Dernière mise à jour : 25 mai 2023

Un homme aux cheveux poivre et sel entonne La Bombe humaine (Téléphone, 1979) avec la complicité d’un guitariste laissé hors-champ. Sa dentition est émaillée, ses cheveux sont coupés courts, sa silhouette est frêle. Son élocution parfois abrupte et sa voix éraillée emplissent la pièce d’un chant oscillant entre l’extrême fragilité et l’irrévocable puissance d’une injonction lancée au monde : La bombe humaine, c’est toi, elle t’appartient / Si tu laisses quelqu’un prendre en main ton destin / C’est la fin.


C’est ainsi que s’ouvre Sur l’Adamant, le dernier long-métrage du célèbre documentariste français Nicolas Philibert (Être et avoir, 2002 ; Le Pays des sourds, 1992 ; Nénette, 2010 ; De Chaque instant, 2018) et lauréat de l’Ours d’or à la 73ème Berlinale. Avec Sur l’Adamant, Philibert continue d’explorer les thèmes qui lui sont chers : l’expression des minorités et un rapport au réel comme en biais. Le cinéaste retrouve également l’univers de la psychiatrie et des troubles mentaux, qu’il interrogeait déjà dans La Moindre des choses (1997) et pour lequel il poussait les portes de la clinique psychiatrique de La Borde.

### [Consigne]
Dans le texte à lire, relevez tous les films de Nicolas Philibert qui sont cités en plus de Sur l'Adamant, avec leur année. Les données qui viennent ensuite ne comptent pas ici.

### [Données à examiner]
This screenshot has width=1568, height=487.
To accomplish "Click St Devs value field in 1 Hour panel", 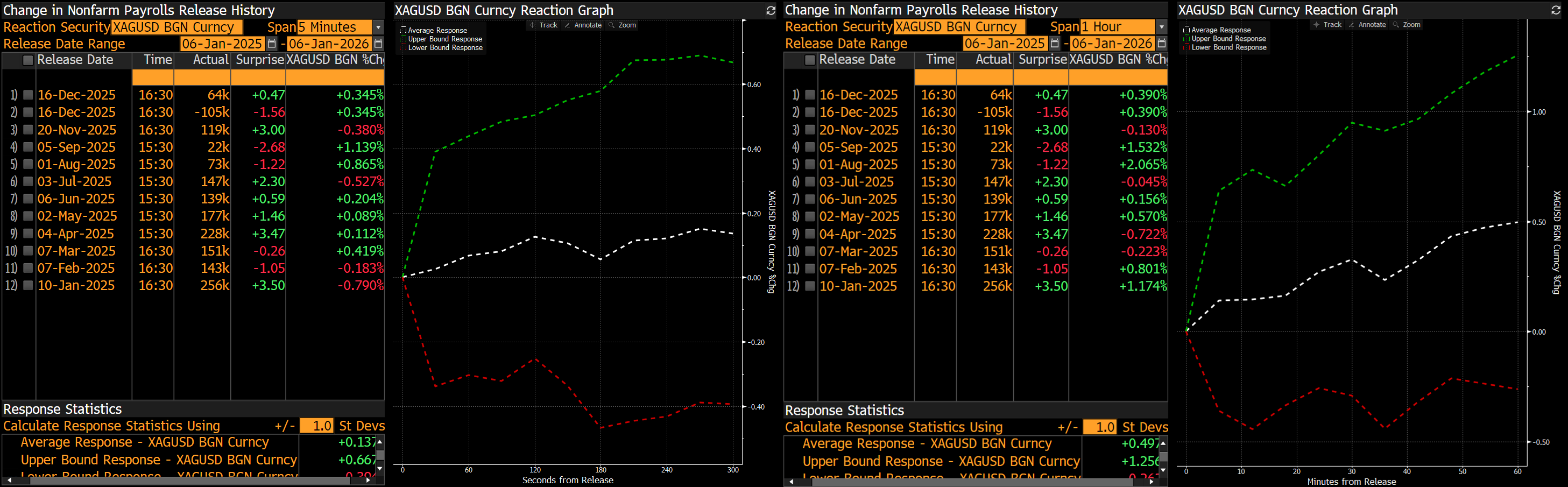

* * *

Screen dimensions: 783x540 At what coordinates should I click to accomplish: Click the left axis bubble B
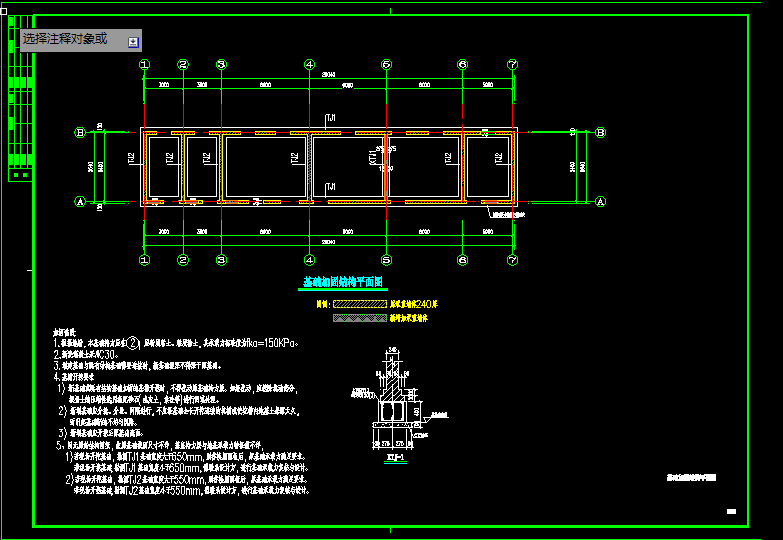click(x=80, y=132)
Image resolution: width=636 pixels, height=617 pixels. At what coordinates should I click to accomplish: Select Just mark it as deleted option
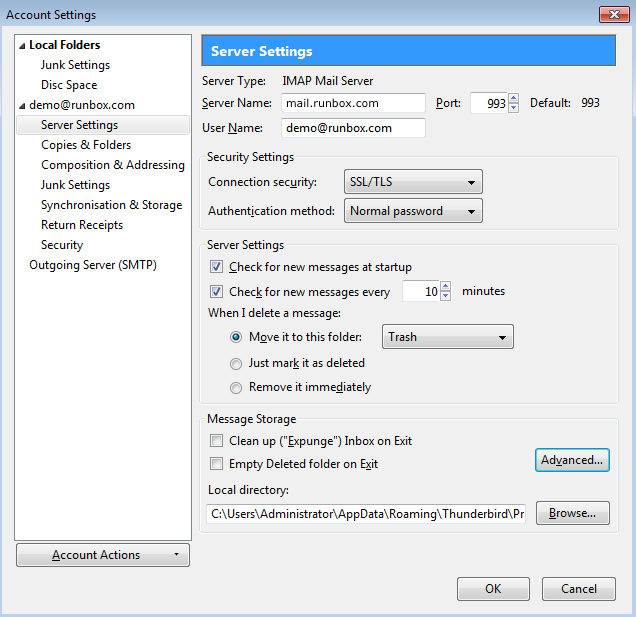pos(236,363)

### [Réponse]
- Être et avoir (2002)
- Le Pays des sourds (1992)
- Nénette (2010)
- De Chaque instant (2018)
- La Moindre des choses (1997)